**** Supplied material
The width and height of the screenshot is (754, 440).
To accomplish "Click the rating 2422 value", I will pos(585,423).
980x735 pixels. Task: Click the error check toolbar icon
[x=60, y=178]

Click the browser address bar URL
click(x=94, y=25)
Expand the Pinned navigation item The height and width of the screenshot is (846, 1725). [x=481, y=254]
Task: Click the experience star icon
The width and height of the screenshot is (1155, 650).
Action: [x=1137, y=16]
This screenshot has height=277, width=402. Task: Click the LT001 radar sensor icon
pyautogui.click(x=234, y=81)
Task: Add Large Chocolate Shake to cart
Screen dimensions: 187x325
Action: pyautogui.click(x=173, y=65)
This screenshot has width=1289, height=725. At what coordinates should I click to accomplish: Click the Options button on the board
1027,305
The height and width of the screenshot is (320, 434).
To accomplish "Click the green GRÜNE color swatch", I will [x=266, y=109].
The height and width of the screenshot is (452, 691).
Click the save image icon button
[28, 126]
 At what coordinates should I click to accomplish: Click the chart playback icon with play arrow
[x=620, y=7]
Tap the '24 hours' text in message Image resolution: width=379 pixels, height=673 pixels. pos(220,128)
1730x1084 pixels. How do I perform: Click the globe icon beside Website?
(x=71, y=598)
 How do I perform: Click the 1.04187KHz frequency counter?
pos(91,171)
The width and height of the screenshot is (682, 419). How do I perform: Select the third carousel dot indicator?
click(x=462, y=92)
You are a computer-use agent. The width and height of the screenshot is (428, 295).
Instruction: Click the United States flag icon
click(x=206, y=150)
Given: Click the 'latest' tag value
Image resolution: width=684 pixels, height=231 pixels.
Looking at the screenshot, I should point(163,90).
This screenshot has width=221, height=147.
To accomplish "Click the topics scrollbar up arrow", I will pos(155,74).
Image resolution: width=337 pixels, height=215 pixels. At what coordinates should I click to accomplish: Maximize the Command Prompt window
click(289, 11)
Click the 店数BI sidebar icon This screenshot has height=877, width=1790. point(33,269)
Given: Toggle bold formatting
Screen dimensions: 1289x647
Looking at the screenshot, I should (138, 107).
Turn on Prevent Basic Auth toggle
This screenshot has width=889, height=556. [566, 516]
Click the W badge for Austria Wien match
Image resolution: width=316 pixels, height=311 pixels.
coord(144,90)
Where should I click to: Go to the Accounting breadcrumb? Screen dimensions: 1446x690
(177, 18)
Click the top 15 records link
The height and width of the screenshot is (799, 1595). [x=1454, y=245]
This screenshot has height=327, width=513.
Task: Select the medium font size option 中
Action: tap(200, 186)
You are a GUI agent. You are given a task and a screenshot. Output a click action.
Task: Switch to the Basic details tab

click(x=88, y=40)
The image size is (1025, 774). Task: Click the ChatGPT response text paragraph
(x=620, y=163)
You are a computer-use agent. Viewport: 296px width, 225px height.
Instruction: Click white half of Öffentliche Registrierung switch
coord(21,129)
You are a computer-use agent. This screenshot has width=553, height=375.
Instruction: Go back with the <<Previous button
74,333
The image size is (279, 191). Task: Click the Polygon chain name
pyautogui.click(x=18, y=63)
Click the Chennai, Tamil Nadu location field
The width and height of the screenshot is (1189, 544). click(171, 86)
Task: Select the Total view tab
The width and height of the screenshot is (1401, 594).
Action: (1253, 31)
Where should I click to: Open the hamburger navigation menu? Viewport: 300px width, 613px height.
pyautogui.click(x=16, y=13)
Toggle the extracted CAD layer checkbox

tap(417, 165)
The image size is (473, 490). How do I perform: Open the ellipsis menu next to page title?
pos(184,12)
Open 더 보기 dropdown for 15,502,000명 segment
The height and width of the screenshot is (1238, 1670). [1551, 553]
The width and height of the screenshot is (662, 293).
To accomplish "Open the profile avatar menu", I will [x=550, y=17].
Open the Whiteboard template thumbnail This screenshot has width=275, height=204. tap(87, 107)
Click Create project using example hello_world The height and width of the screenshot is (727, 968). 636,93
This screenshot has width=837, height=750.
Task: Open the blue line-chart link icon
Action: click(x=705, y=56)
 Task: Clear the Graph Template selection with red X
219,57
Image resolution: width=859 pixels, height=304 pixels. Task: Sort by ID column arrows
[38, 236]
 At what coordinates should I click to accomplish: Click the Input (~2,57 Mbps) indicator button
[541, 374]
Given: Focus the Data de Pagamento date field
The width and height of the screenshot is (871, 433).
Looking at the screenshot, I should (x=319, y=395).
********
Task objective.
Where does the word "agent" show up in the material? Copy out each line that has it.

Written answer.
You are a computer-use agent. The width and height of the screenshot is (428, 295).
You are a GUI agent. You are given a task and a screenshot. Output a click action.
You are a computer-use agent. Viewport: 296px width, 225px height.
You are a computer-use agent. This screenshot has width=553, height=375.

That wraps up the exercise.